AKP hükümetinin propaganda için en vahşice kullandığı alan vatandaşların korkuları.

Gerçek belli; Türkiye 40 yıldır ayrılıkçı terör belasına karşı savaşıyor. Bunun Post-Truth hali ise kendini Suriye’de ortaya koyuyor. “Barış koridoru kuruyoruz” diye çıkılan üç ayrı -aslında kendi toprağımızı terk ettiğimiz Süleyman Şah operasyonunu da sayarsak dört- operasyon sonunda, koridordan vazgeçip, “ceplere” razı olduk. PKK terör örgütünün Suriye uzantısı PYD-YPG’nin, Türkiye’den taş atma mesafesinde bulunan Kobani’deki, Kamışlı’daki tüm idari yapılanması yerli yerinde duruyor.

İdlib’de kurulan 12 Türk gözlem noktasında durum çok daha vahim. Gözlem noktalarından birinde Mehmetçik Esad ordusu tarafından kuşatılmış durumda. (Daha acıklısı, kuşatılmış Mehmetçik, Rus askeri polisinin gözlem noktası etrafında aldığı önlemle korunuyor.)

İdlib’de iki Türk gözlem noktası daha aynı duruma düşmek üzere.

LİBYA’YA ASKER GÖNDERME MESELESİNİN ASLI NE?

Suriye’de yaşanan bu çaresizliği kapatmak için şimdilerde Libya revaçta...

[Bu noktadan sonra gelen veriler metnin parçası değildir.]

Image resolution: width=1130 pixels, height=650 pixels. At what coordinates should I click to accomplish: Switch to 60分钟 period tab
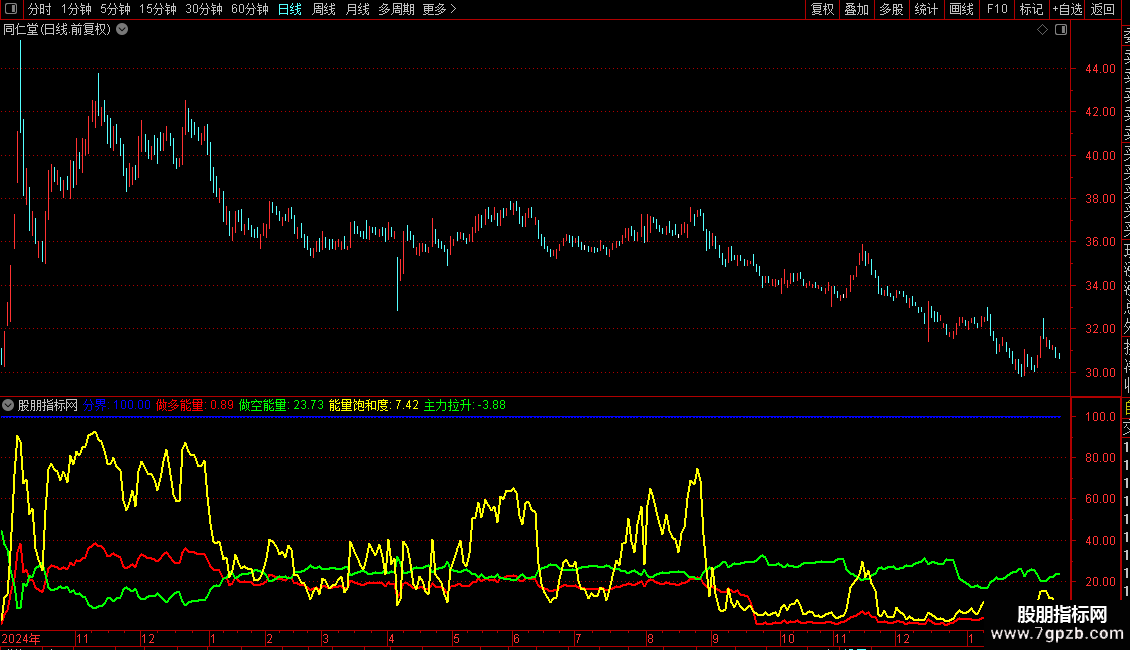pos(249,10)
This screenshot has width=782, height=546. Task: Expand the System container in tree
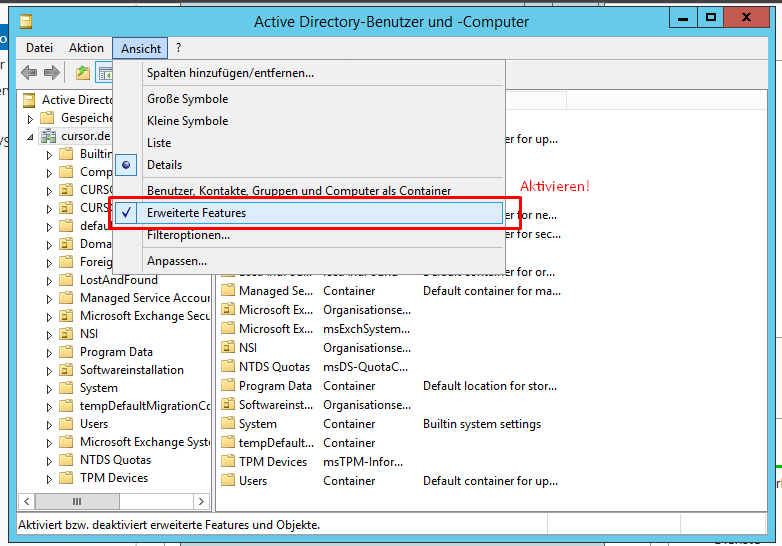tap(49, 388)
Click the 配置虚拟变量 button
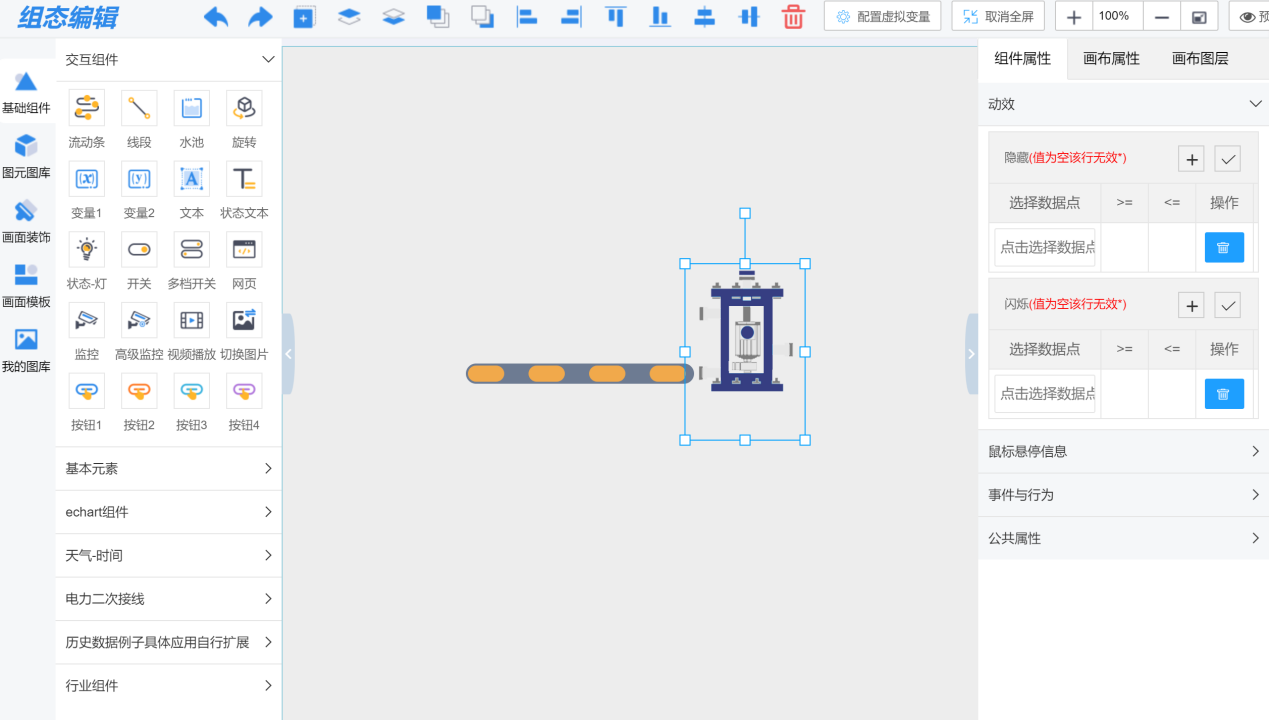 [x=883, y=17]
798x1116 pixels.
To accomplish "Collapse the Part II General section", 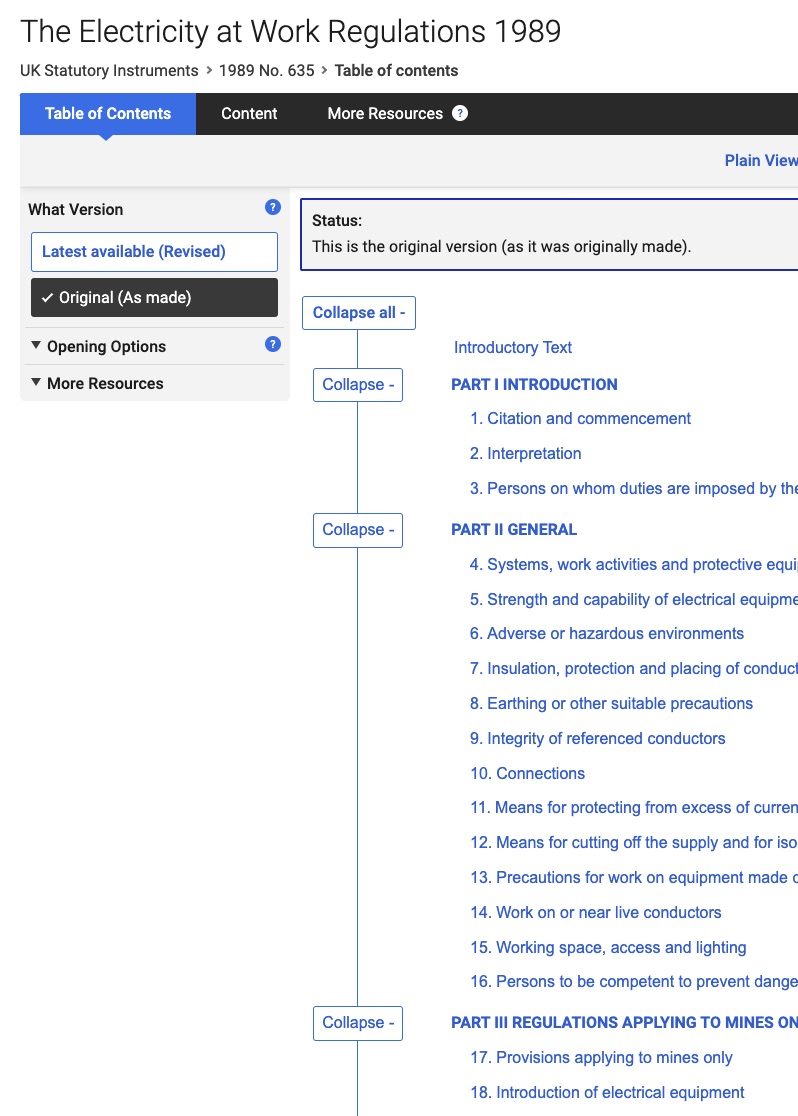I will 358,530.
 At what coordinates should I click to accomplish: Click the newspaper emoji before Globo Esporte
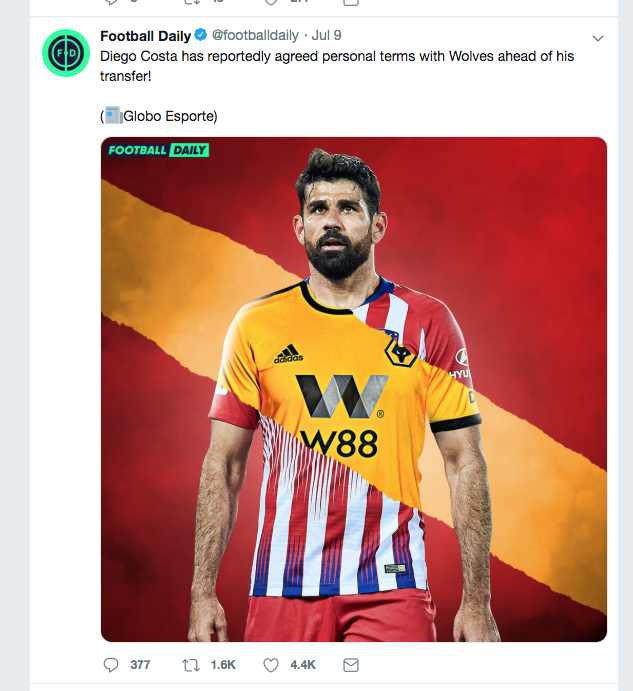(113, 116)
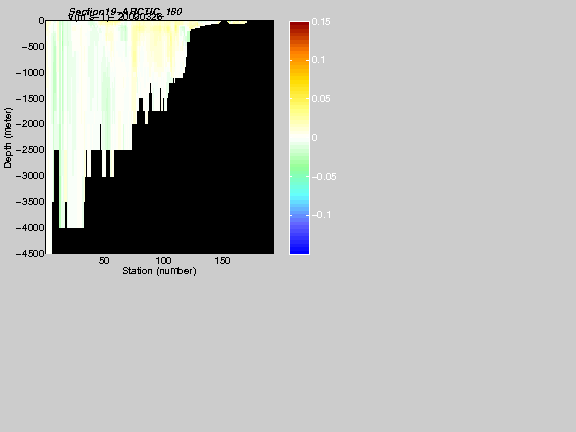Click the 0 colorbar tick label
This screenshot has width=576, height=432.
point(314,137)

İşin “gerçek” kısmı Türkiye’nin Doğu Akdeniz’de yaşamakta olduğu sıkışmışlık. AKP hükümetinin yıllarca görmezden geldiği Doğu Akdeniz’de Rum-Yunan planıyla somutlaşan cepheleşme, Türkiye’nin haklı deniz egemenlik davasında tek başına kalmasına yol açtı.

AKP son çare, iç savaş içindeki Libya’ya yöneldi. Bu ülkeyle önce Akdeniz’de deniz egemenlik sınırlarını çizen anlaşma yapıldı.

Libya konusundaki “gerçek ötesi” politika ise hemen ardından geldi. AKP, şimdi Libya’ya asker göndermek için tezkere hazırlığında. Üstelik bunu savunmak için işi Atatürk’e sığınmaya kadar vardırdılar. Mustafa Kemal’in bir Osmanlı subayıyken, Libya da Osmanlı toprakları içindeyken yaptığı vatan savunmasını, şimdi Türkiye Cumhuriyeti sınırlarından binlerce kilometre ötedeki Libya’da, kendi İhvancı politikaları için gerekçe göstermeye kalktılar.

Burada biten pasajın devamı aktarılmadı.